On September 30, 2021, the California Court of Appeal (Second District) issued its decision in Turrieta v. Lyft, Inc., Case No. B304701, which limits the ability of nonparty "aggrieved employees" to challenge a Private Attorneys General Act (PAGA) settlement, even where the nonparties are PAGA plaintiffs in parallel litigation and the settlement would extinguish their claims. The court ruled that while trial courts may permit nonparties to object to a settlement, such nonparties have no grounds for intervention and no standing to move to vacate the judgment or challenge the judgment on appeal.

The Turrieta decision involved a series of overlapping PAGA cases against rideshare operator Lyft—the Olson, Seifu and Turrieta actions—all of which argued that Lyft drivers were misclassified as independent contractors. Although Turrieta was the last of the three to be filed, all three actions were brought within seven weeks of each other in mid-2018. Turrieta reached a settlement first, and because of the close proximity of the three cases being filed, the release covered virtually the entire relevant period in the Olson and Seifu actions. The trial court permitted objections from both the Olson and Seifu plaintiffs but denied their motions to intervene and to vacate the judgment.

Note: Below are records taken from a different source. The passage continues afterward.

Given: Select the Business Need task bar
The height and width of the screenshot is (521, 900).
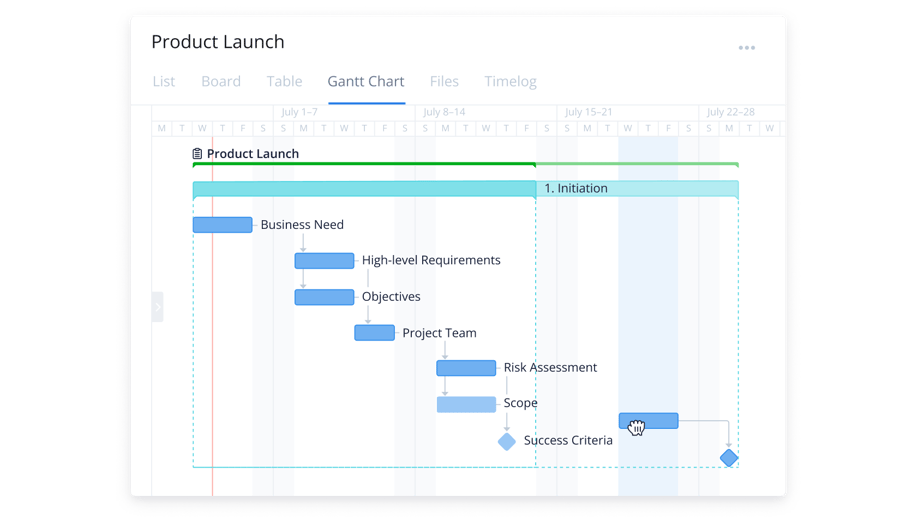Looking at the screenshot, I should click(x=222, y=225).
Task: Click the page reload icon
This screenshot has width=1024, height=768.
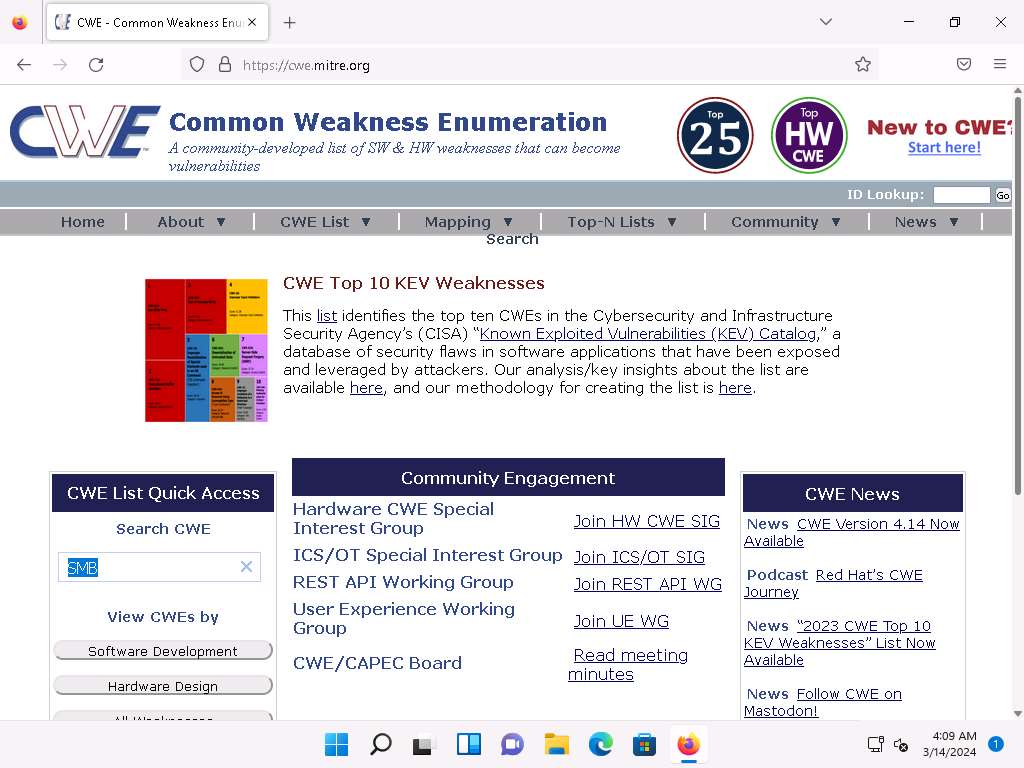Action: point(96,65)
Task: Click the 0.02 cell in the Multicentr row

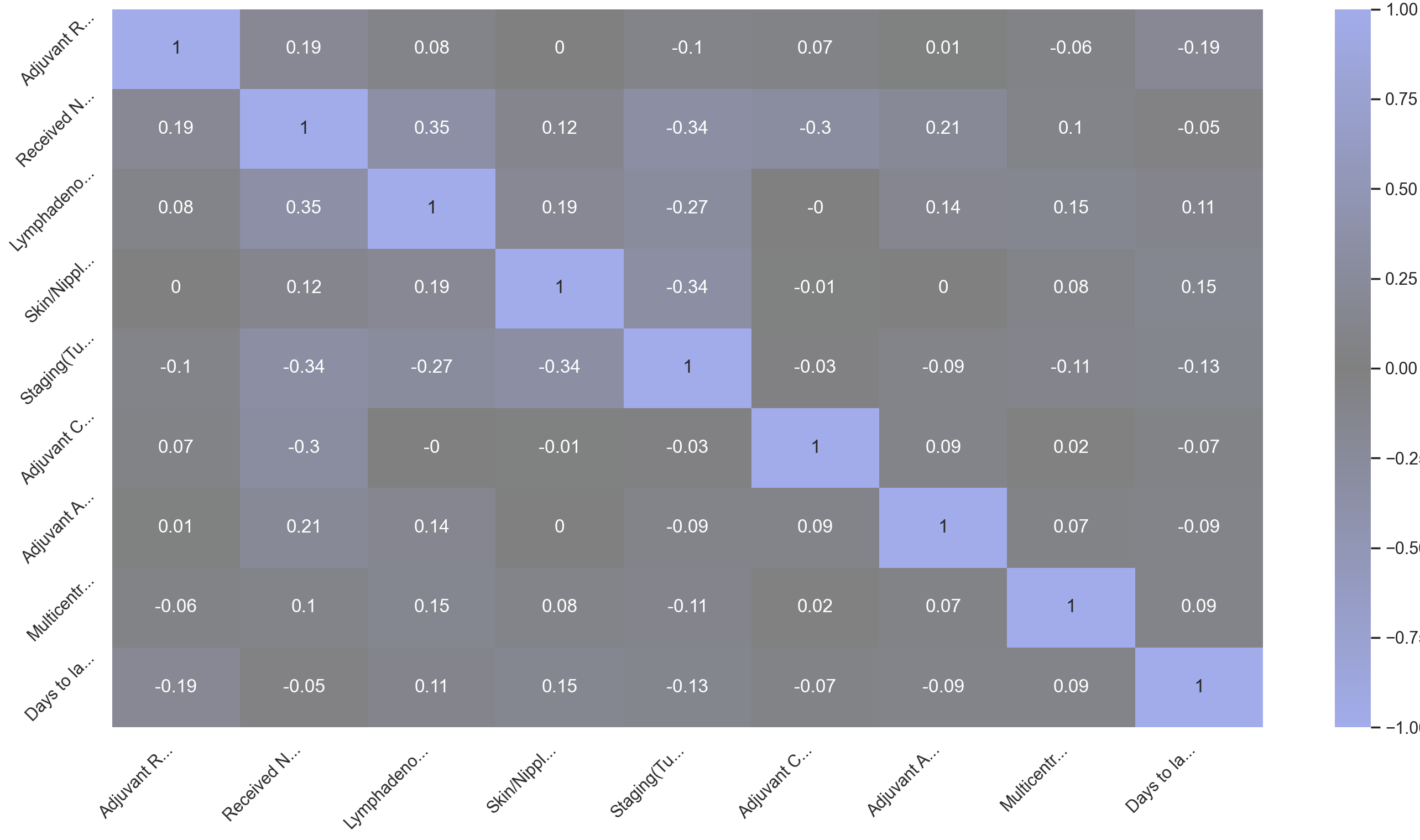Action: coord(815,606)
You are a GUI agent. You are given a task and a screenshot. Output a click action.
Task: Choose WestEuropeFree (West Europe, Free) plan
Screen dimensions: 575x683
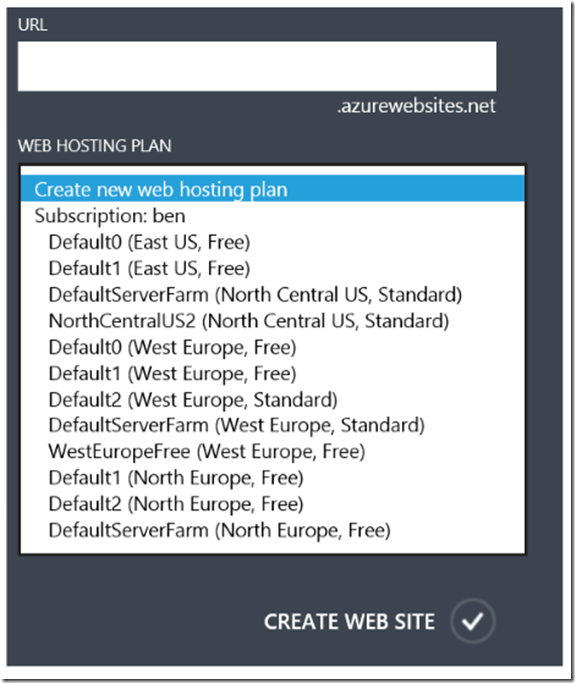click(x=273, y=452)
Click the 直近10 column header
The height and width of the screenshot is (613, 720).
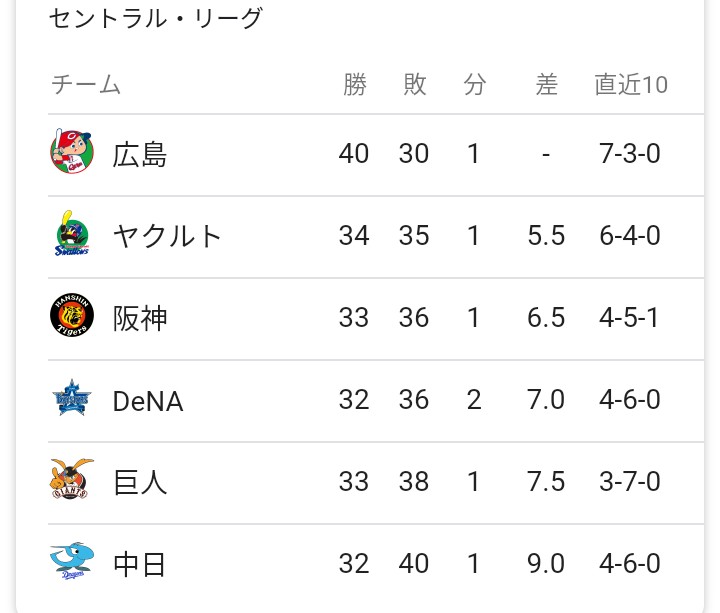point(631,84)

The Court of Appeal affirmed. Ruling first on the denial of the motions to vacate, it found that the nonparties to Turrieta lacked standing because their "rights or interests [were not] injuriously affected by the judgment." Slip op. at 17 (quoting Sabi v. Sterling, 183 Cal. App. 4th 916, 947 (2010)). This conclusion flows from the fact that the state "is always the real party in interest" in a PAGA action. Id. at 18 (quoting Kim v. Reins Int'l Cal., Inc., 9 Cal. 5th 73, 81 (2020)). "Because it is the state's rights, and not appellants', that are affected by a parallel PAGA settlement, appellants are not aggrieved parties with standing to seek to vacate the judgment or appeal." Id. at 19.

The same reasoning also applied to the motions to intervene, which required a "threshold showing" that the would-be-intervenors "had a direct and immediate interest in the settlement[.]" Id. at 27. "As with standing, appellants have no personal interest in the PAGA claims," and therefore no right to intervene. Id.

Ironically, the fact that a PAGA plaintiff represents the state's interests and not their own has been key to many plaintiff-friendly developments in the law over the years, in contexts such as arbitration, federal court jurisdiction and standing. In Turrieta, however, it effectively foreclosed the parallel plaintiffs from pursuing their claims.